▶ Text shown:
It’s for things like dotfiles, apt/brew packages, and LaunchAgents/systemd.

EDIT: I feel a little bad having hijacked this, as someone that hears a lot of opinions about devtools I can definitely say chezmoi is a darling of the community and I highly recommend checking it out.

6 comments

I am quite intrigued. With the sorry state of security, I am doing everything in VMs and have been trying to settle on the best way to setup a new machine. The process is so clunky that I end up defaulting to bigger instances than I should (more pets than cattle).

Being able to centralize this config is far more attractive than having a separate Ansible or pyinfra process.

Edit: The docs on this are very encouraging! However, it is not clear- what is experimental? Anything notably buggy or churning? Any far off features you hope to implement some day?

▶ Work to complete:
• a. In the dotfiles thread, list every question asked in the paragraph beginning "Edit: The docs on this are very encouraging!"
• b. According to the dotfiles thread, where does the commenter do everything because of the sorry state of security?
The lines that come after the dotfiles thread are separate material.

▶ Recorded data:

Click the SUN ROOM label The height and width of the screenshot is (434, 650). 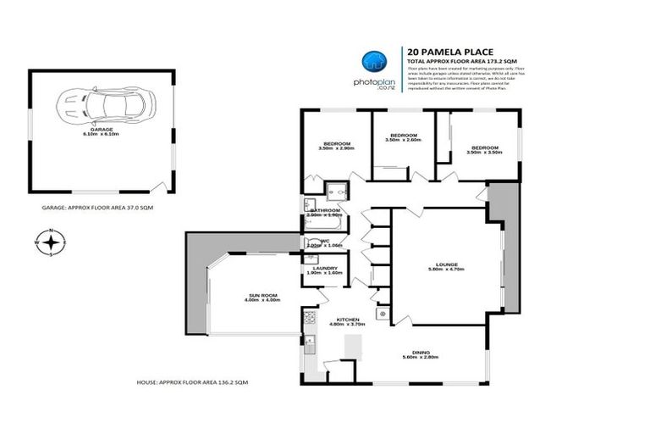pyautogui.click(x=251, y=293)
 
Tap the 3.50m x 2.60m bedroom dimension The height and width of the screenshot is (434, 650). pyautogui.click(x=403, y=140)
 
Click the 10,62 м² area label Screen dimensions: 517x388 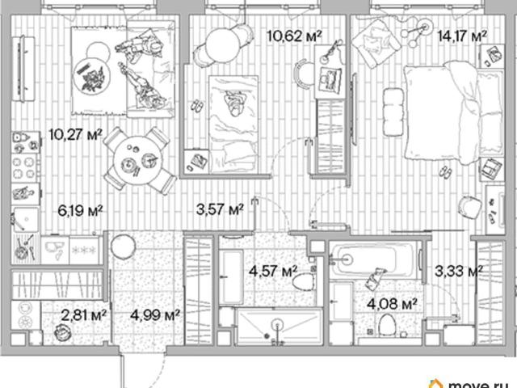pyautogui.click(x=294, y=36)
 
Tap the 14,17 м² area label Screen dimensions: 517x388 pyautogui.click(x=462, y=36)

▶ Task-by-task outputs:
• a.
- what is experimental?
- Anything notably buggy or churning?
- Any far off features you hope to implement some day?

• b. In VMs.